Isso vale também para o subtexto gay dessa série, ou você achou mesmo que eu não ia citar isso? Pelo amor, alguém precisa avisar os roteiristas que ultimamente os filmes de herois estão mais gay que Brokeback Mountain.
Brincadeiras à parte, não vai ter segunda temporada, os filmes provavelmente não vão entregar ou aprofundar mais na amizade desses dois dado o que vem saindo recentemente, o que é um desperdício. O que resta para essa autora expert em subtexto homossexual apenas tristeza.
ESCREVENDO O QUE?
Não ando escrevendo com frequência, a ansiedade não deixa.
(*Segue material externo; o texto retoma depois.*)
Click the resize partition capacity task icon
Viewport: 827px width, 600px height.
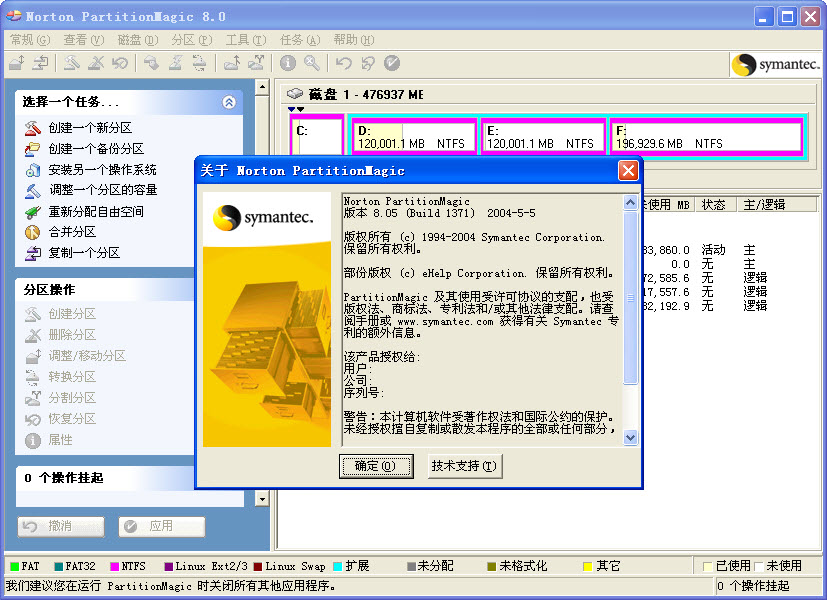tap(33, 190)
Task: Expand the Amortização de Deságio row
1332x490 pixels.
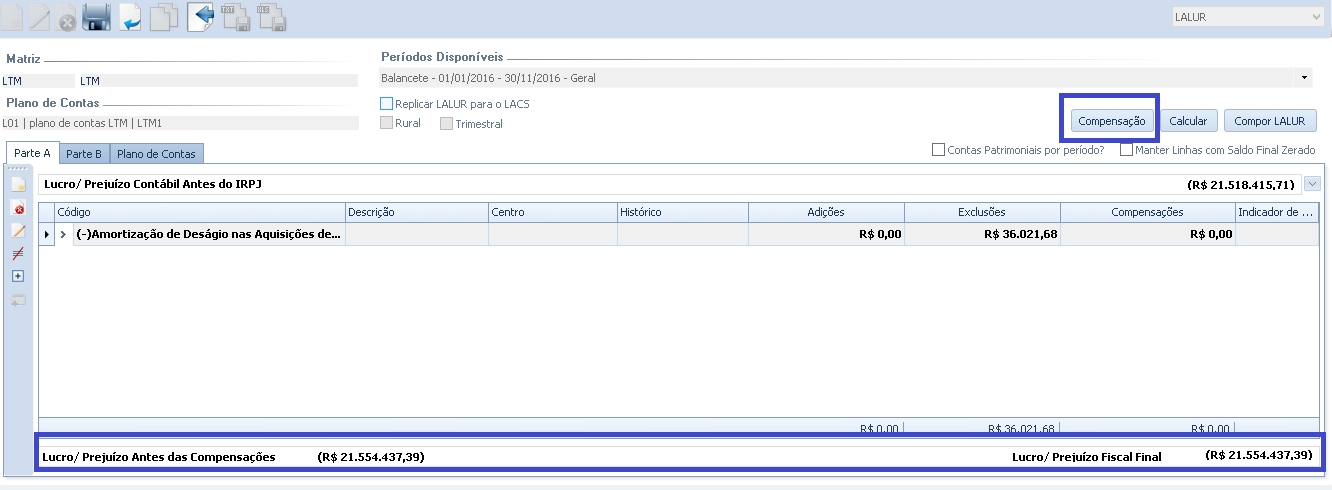Action: point(64,234)
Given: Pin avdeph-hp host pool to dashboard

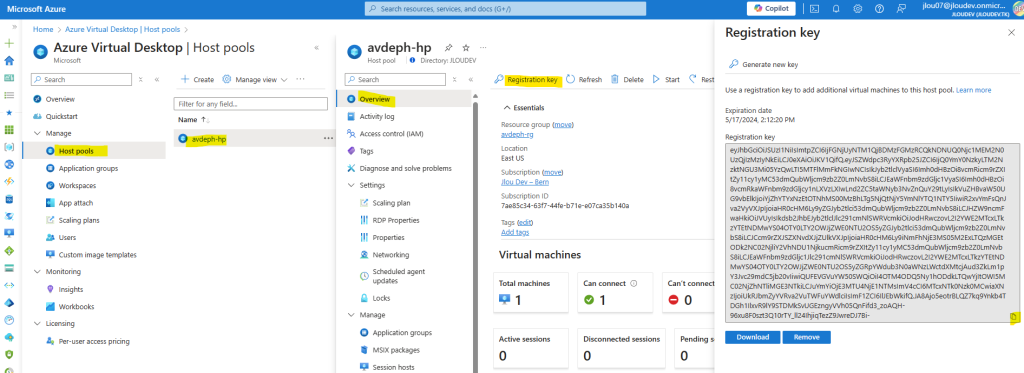Looking at the screenshot, I should (448, 48).
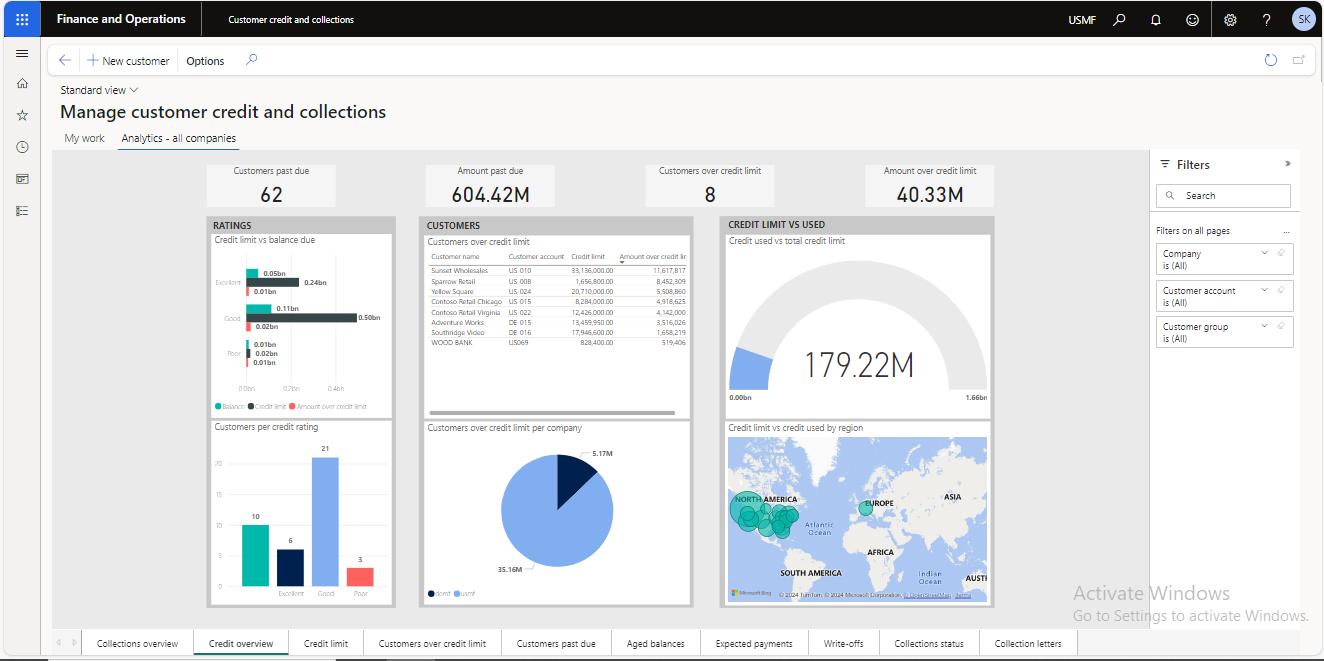1324x661 pixels.
Task: Expand the Customer account filter card
Action: tap(1265, 290)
Ficar desempregada é sempre a pior coisa para minha saúde mental.
Meu último texto foi um conto sobre abdução alienígena voltado para os sinais anteriores à abdução, ele se chama “A cegueira que caiu do céu”, foi escrito às pressas num fim de semana só para eu dizer que escrevi e pasmem! passou no edital da Cabriolé. Não acho que eu sou muito boa no terror, nem escrevendo coisas tão curtas assim, mas a Cabriolé gostou então…
INDICAÇÕES
DAMN. ainda é meu álbum favorito do Kendrick Lamar e Pride é minha favorita. Esses dias tenho escutado muito GNX também. Estou aceitando ingressosgratuitos para o show.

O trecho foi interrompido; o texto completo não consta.